WHAT YOU ARE ASKED TO DO: Reading the records below, how many lines contain "Task"? Respond with a number and nothing else.

Screenshot grounding data:
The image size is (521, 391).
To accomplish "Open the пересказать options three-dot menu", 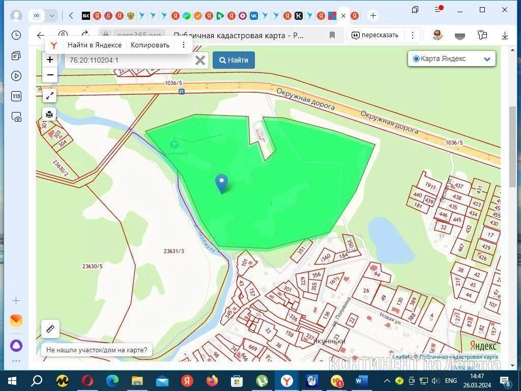I will (x=412, y=35).
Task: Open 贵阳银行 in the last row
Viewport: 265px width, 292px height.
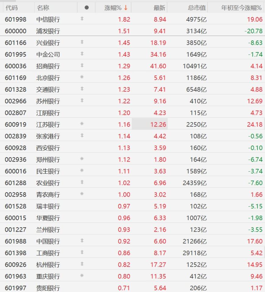Action: pos(48,288)
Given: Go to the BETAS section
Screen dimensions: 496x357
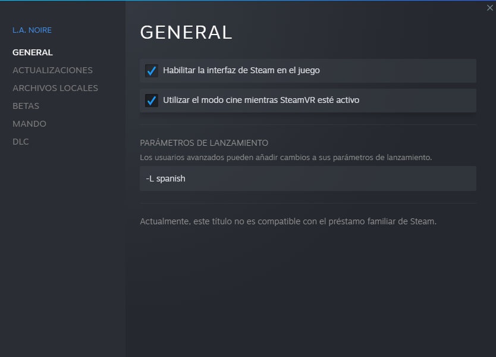Looking at the screenshot, I should 26,106.
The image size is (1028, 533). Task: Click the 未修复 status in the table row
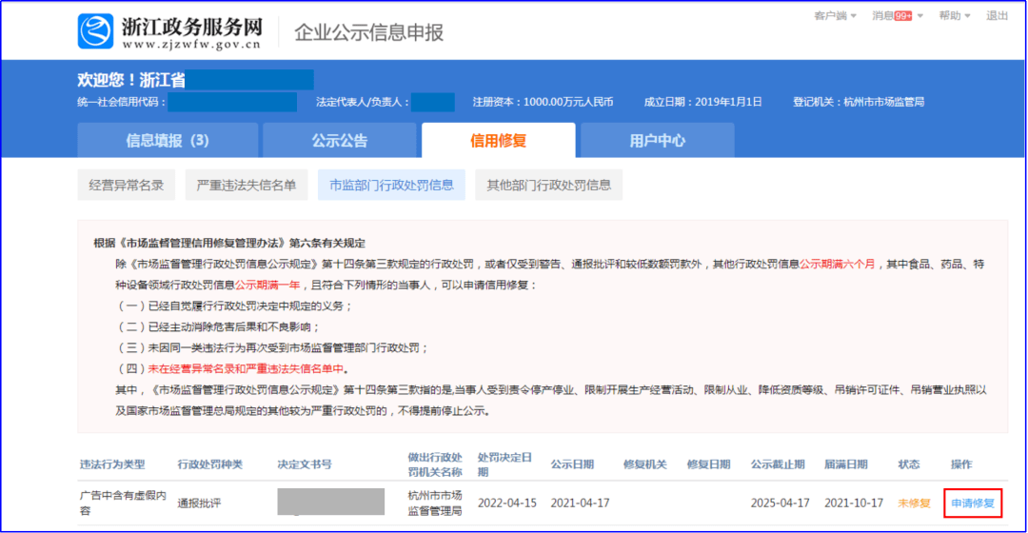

WRITTEN ANSWER: 2